Pagamento del compenso nel caso di professionista cessato o deceduto: le indicazioni dell’Agenzia delle Entrate
Agenzia delle Entrate, con la circolare del 16 febbraio 2007, n. 11/E
Pagamento del compenso nel caso di professionista cessato o deceduto: le indicazioni dell’Agenzia delle Entrate
a cura di Vincenzo Cuzzola
06 Maggio 2025
In linea generale, la cessazione dell'attività professionale, con conseguente estinzione della partita IVA, non può prescindere dalla conclusione di tutti gli adempimenti conseguenti alle operazioni attive e passive effettuate. Pertanto, il professionista che non svolge più l'attività professionale non può estinguere la partita IVA in presenza di corrispettivi per prestazioni rese in tale ambito ancora da fatturare nei confronti dei propri clienti.
A tal proposito, l'Agenzia delle Entrate, con la circolare del 16 febbraio 2007, n. 11/E, al punto 7.1, ha chiarito che “l'attività del professionista non si può considerare cessata fino all'esaurimento di tutte le operazioni, ulteriori rispetto all'interruzione delle prestazioni professionali, dirette alla definizione dei rapporti giuridici pendenti, ed, in particolare, di quelli aventi ad oggetto crediti strettamente connessi alla fase di svolgimento dell'attività professionale”.

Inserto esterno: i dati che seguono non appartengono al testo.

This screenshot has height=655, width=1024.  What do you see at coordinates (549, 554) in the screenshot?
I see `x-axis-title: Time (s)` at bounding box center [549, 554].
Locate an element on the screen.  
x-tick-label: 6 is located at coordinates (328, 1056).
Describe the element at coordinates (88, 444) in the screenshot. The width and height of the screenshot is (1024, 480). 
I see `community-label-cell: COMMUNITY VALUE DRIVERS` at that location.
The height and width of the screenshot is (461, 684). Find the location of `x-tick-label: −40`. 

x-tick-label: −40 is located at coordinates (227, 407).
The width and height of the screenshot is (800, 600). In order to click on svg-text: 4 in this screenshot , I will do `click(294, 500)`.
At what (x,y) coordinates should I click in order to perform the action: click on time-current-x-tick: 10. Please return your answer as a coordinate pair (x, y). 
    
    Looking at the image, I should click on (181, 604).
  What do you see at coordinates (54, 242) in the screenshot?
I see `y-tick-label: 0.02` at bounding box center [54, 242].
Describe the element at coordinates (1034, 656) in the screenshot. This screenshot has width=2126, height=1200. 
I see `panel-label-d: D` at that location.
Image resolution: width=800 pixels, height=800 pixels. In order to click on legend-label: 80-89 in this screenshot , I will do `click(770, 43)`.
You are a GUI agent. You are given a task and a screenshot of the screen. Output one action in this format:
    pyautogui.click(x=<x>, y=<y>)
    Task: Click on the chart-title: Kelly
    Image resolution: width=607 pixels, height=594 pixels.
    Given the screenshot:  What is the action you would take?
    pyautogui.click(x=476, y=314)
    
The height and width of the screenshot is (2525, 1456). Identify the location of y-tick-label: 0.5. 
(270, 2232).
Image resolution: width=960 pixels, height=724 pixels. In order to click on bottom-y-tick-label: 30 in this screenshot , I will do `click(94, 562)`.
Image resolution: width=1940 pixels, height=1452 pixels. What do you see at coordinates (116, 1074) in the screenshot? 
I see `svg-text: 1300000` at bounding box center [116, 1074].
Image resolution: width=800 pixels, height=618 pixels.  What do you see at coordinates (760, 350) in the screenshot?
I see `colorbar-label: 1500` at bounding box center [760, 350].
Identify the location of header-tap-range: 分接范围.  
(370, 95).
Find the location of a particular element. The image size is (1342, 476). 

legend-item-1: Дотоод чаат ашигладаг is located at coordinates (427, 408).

Con la risoluzione del 20 agosto 2009, n. 232/E, è stato, inoltre, precisato che, “la cessazione dell'attività per il professionista non coincide [...] con il momento in cui egli si astiene dal porre in essere le prestazioni professionali, bensì con quello, successivo, in cui chiude i rapporti professionali, fatturando tutte le prestazioni svolte e dismettendo i beni strumentali. Fino al momento in cui il professionista, che non intenda anticipare la fatturazione rispetto al momento di incasso del corrispettivo, non realizza la riscossione dei crediti, la cui esazione sia ritenuta ragionevolmente possibile (perché, ad esempio, non è decorso il termine di prescrizione di cui all'art. 2956, comma 1, n. 2 del Codice civile) l'attività professionale non può ritenersi cessata”.
Tale posizione è conforme a quanto affermato dalle Sezioni Unite della Corte di Cassazione nella sent. n. 8059 del 21 aprile 2016, secondo cui “il compenso di prestazione professionale è imponibile ai fini IVA, anche se percepito successivamente alla cessazione dell'attività, nel cui ambito la prestazione è stata effettuata, ed alla relativa formalizzazione”; e questo perché “[...] il fatto generatore del tributo IVA e, dunque, l'insorgenza della correlativa imponibilità vanno identificati [...] con la materiale esecuzione della prestazione, giacché, in doverosa aderenza alla disciplina Europea, la previsione di cui al D.P.R. n. 633 del 1972, articolo 6, comma 3, va intesa nel senso che, con il conseguimento del compenso, coincide, non l'evento generatore del tributo, bensì, per esigenze di semplificazione funzionali alla riscossione, solo la sua condizione di esigibilità ed estremo limite temporale per l'adempimento dell'obbligo di fatturazione”.
Inoltre, ai sensi dell'art. 6, comma 3, del decreto IVA (DPR n. 633/1972), ove non sia stata emessa anticipatamente fattura, “le prestazioni di servizi si considerano effettuate all'atto del pagamento del corrispettivo”, mentre, ex art. 21, comma 4, del medesimo decreto, “la fattura è emessa entro dodici giorni dall'effettuazione dell'operazione determinata ai sensi dell'articolo 6 (...)”.
Ciò detto, con riguardo agli obblighi fiscali sorti dopo il decesso del professionista, l'art. 35 bis del decreto IVA dispone che “gli obblighi derivanti, a norma del presente decreto, dalle operazioni effettuate dal contribuente deceduto possono essere adempiuti dagli eredi, ancorché i relativi termini siano scaduti non oltre quattro mesi prima della data della morte del contribuente, entro i sei mesi da tale data. Resta ferma la disciplina stabilita dal presente decreto per le operazioni effettuate, anche ai fini della liquidazione dell'azienda, dagli eredi dell'imprenditore”.